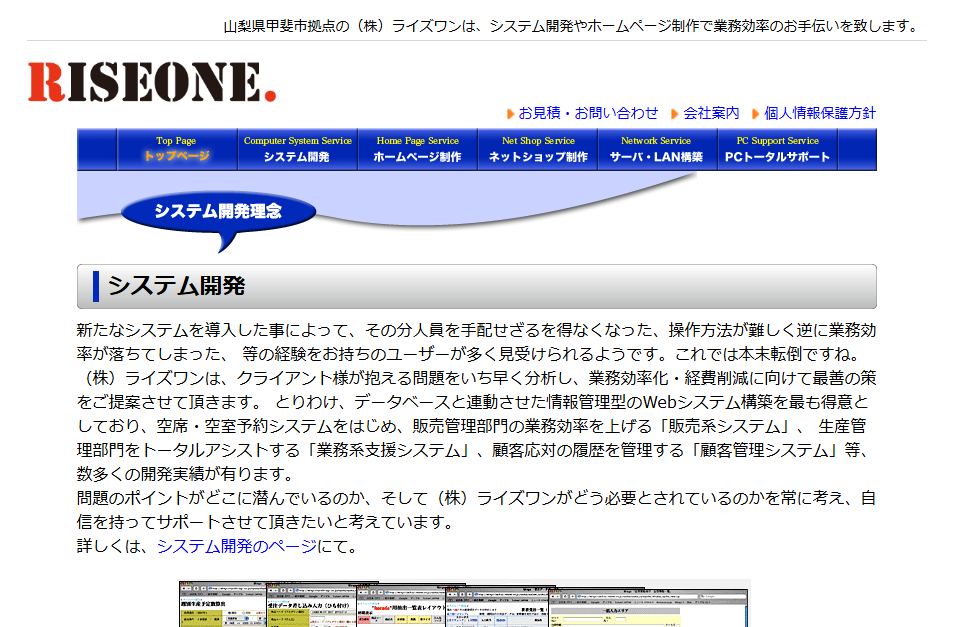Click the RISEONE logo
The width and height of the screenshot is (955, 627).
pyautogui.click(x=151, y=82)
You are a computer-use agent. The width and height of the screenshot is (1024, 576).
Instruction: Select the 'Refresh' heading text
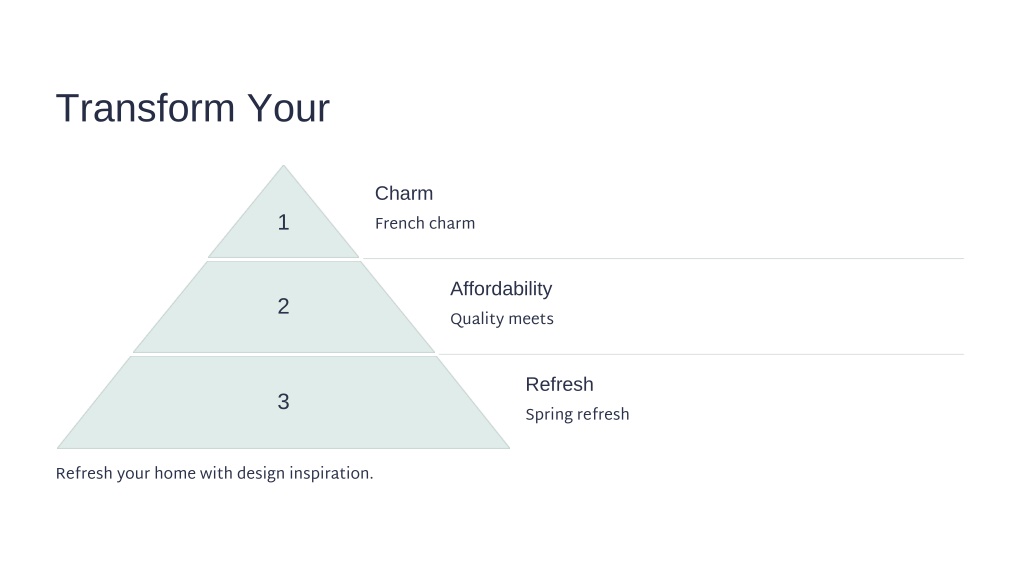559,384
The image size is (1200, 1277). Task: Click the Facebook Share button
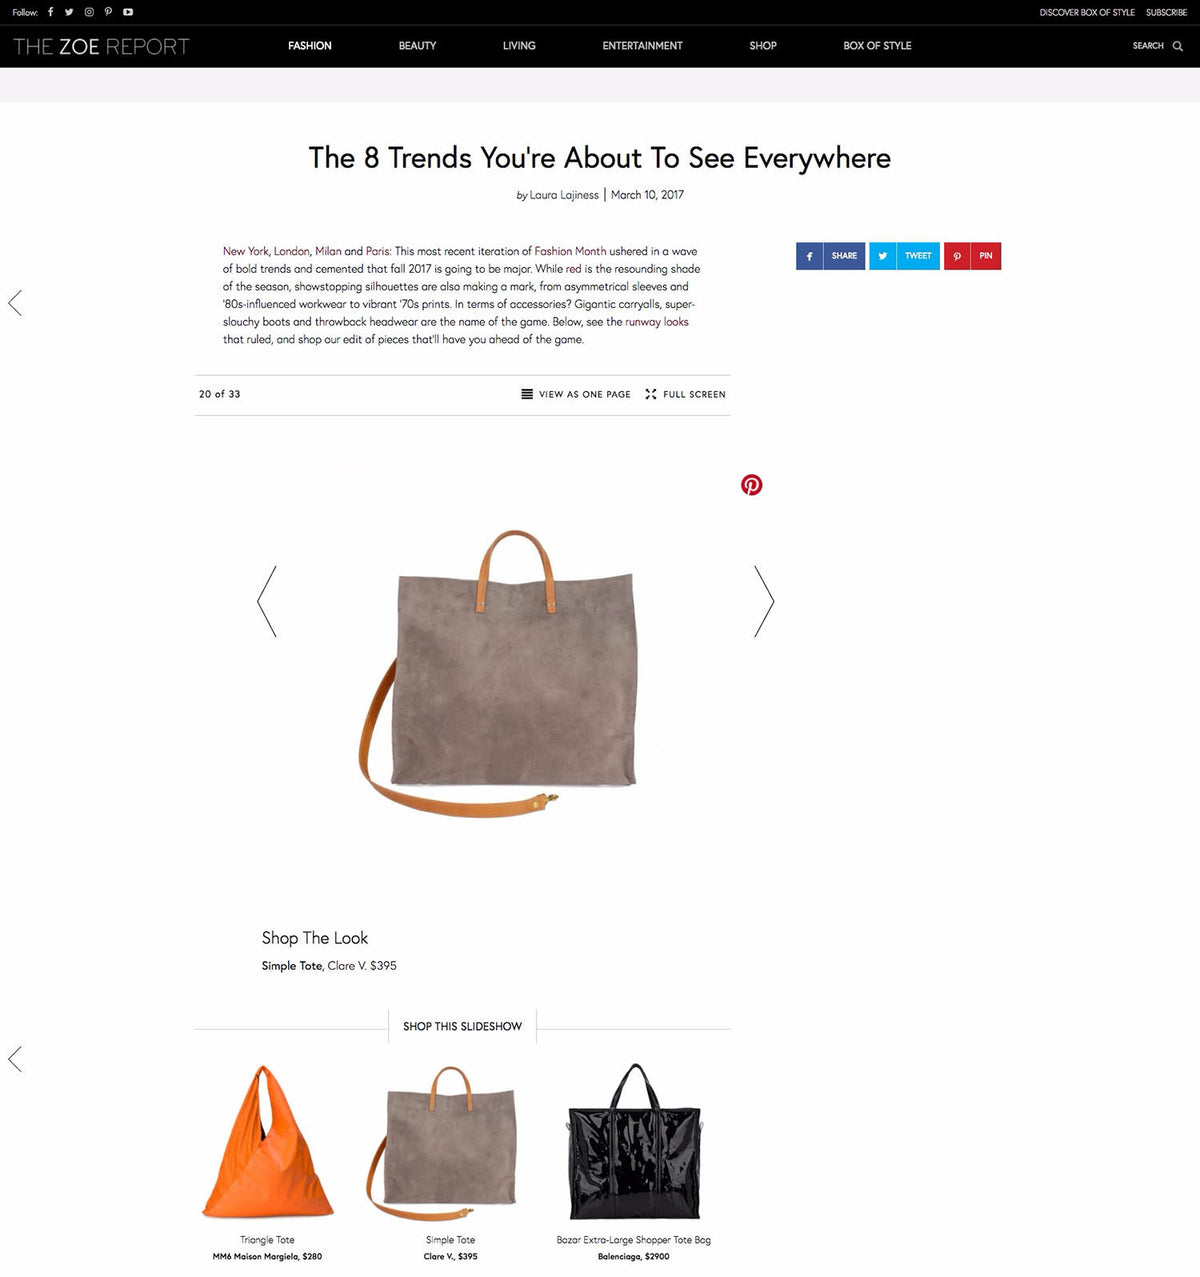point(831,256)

...

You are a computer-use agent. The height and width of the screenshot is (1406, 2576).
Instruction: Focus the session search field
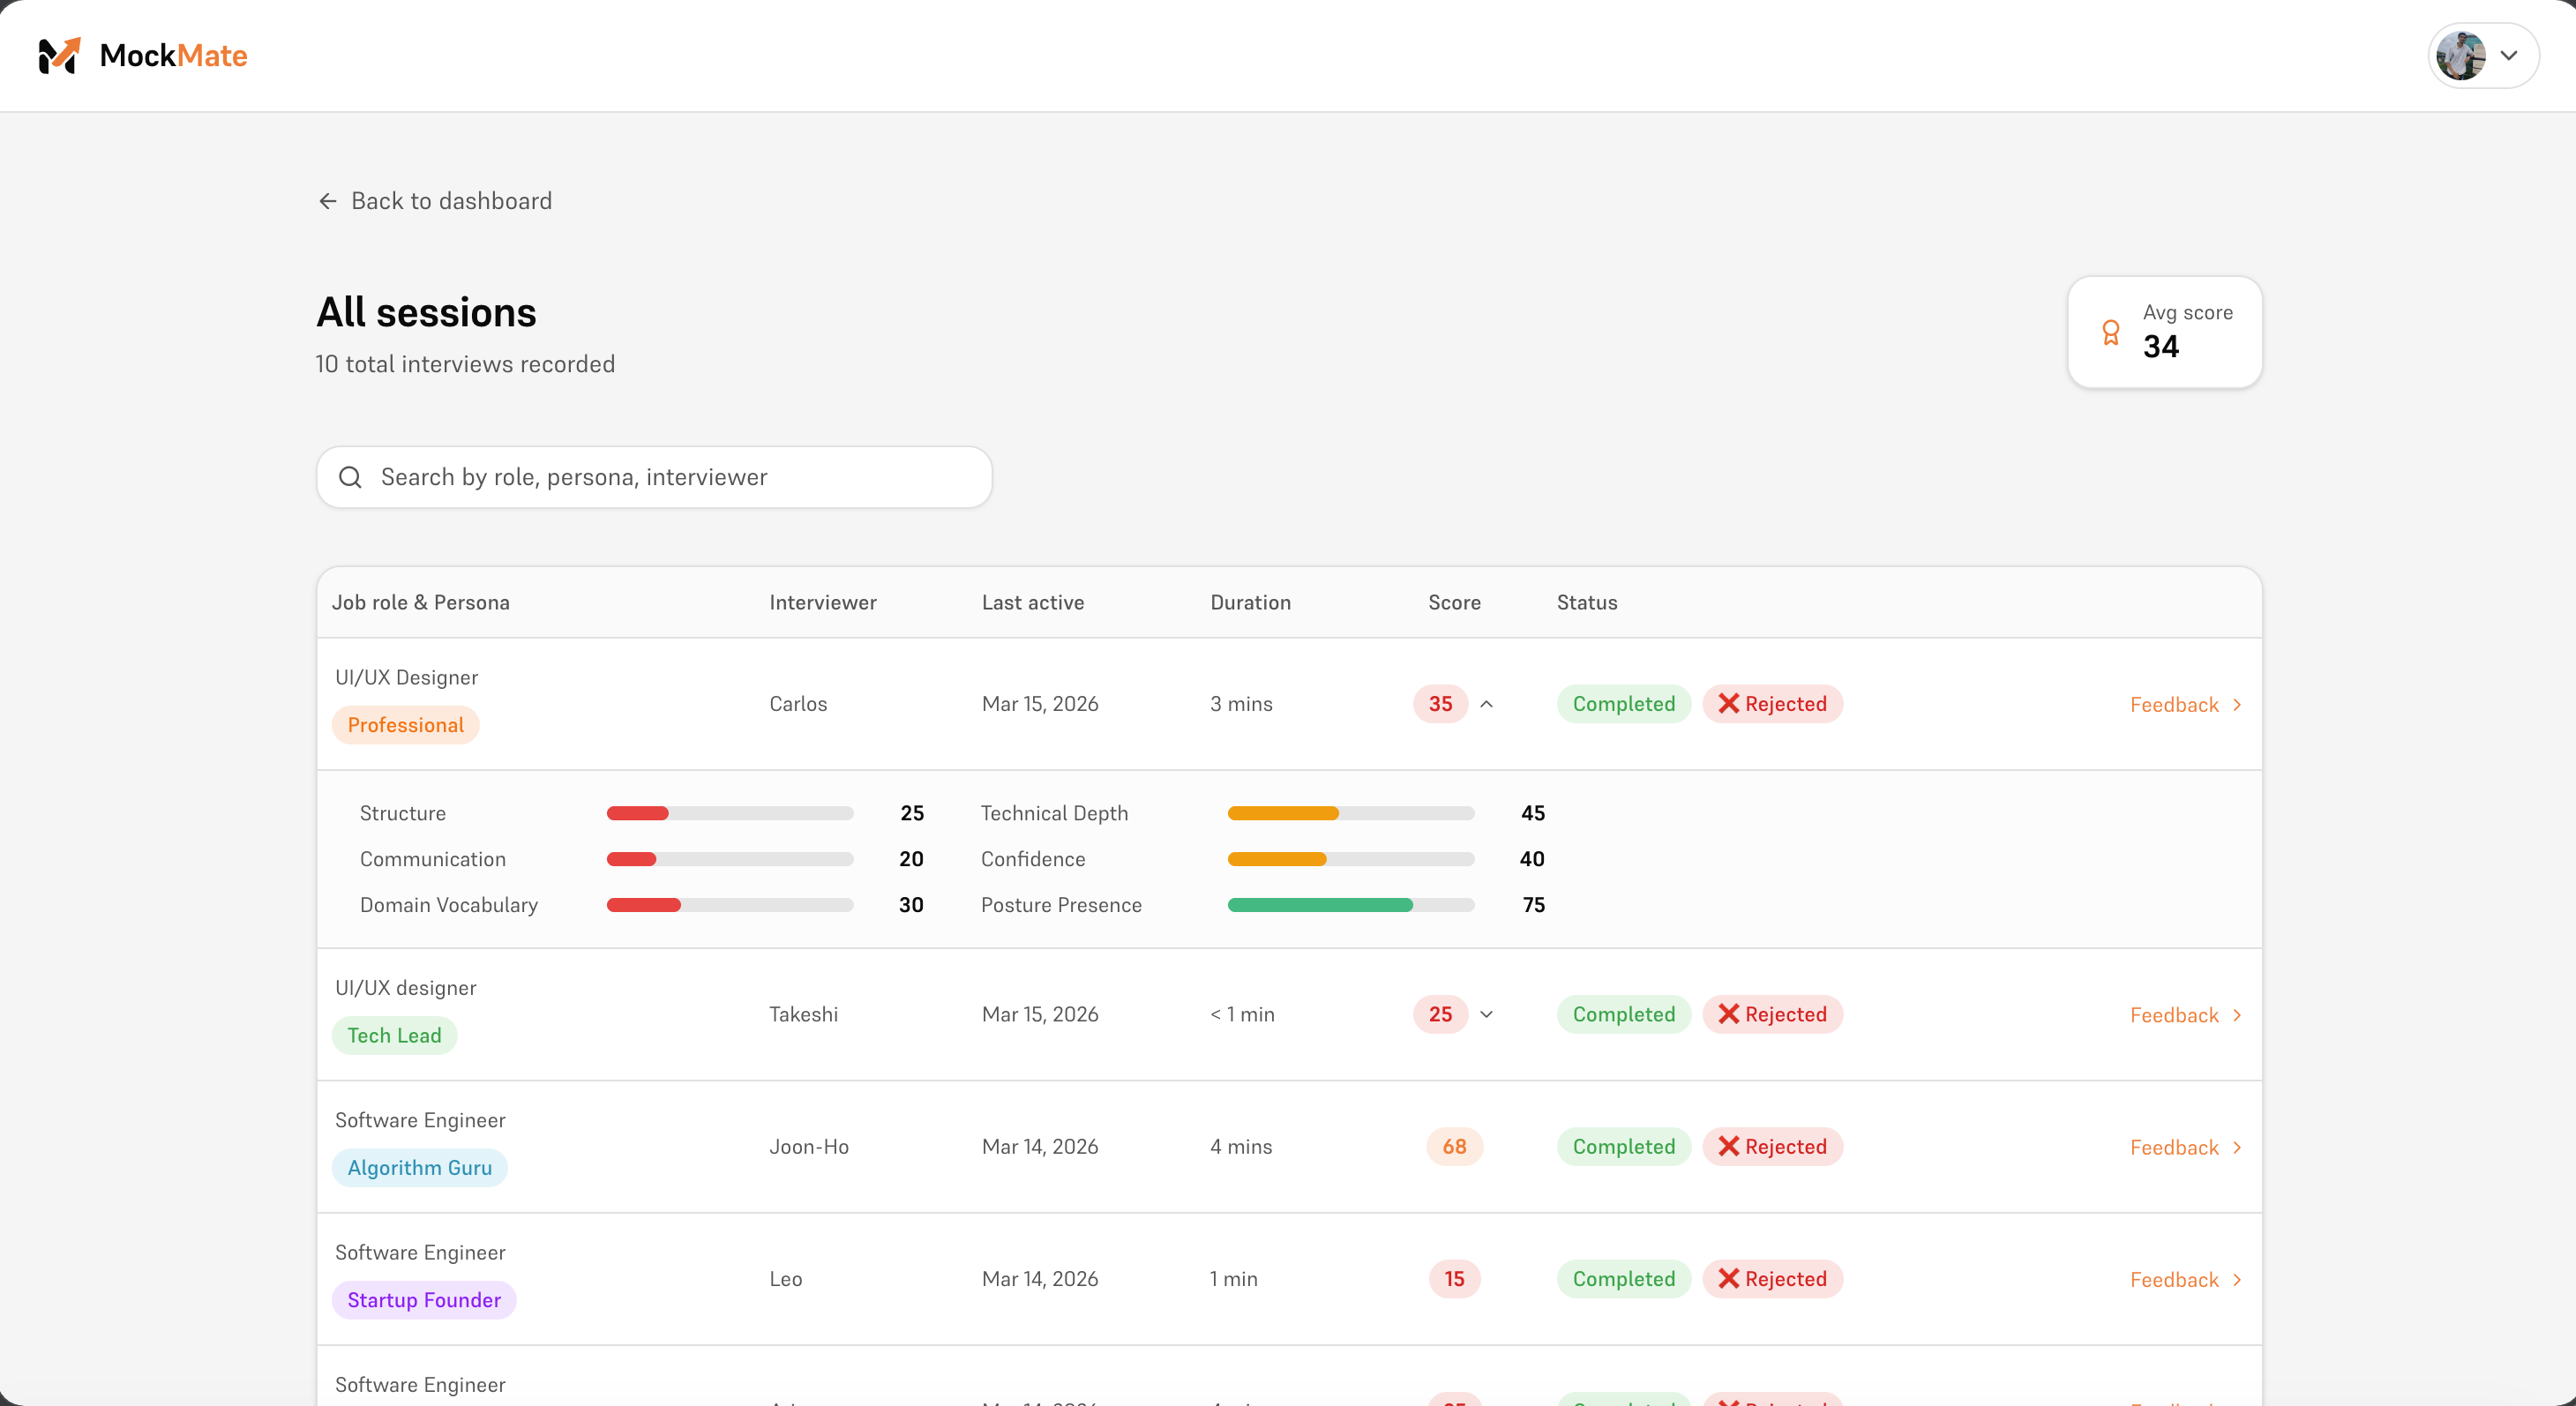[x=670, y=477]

Objective: Rescale the data from the line containing "You are a computer-use agent. The height" down through the line containing "[x=670, y=477]", both included, and reproduce those lines alone with their requests intact, multiplying only the answer coordinates by 1.9 and rounding to whole numbers with halves rounded up. Omit the pictures from your output.

Final result:
You are a computer-use agent. The height and width of the screenshot is (1406, 2576).
Instruction: Focus the session search field
[x=1273, y=906]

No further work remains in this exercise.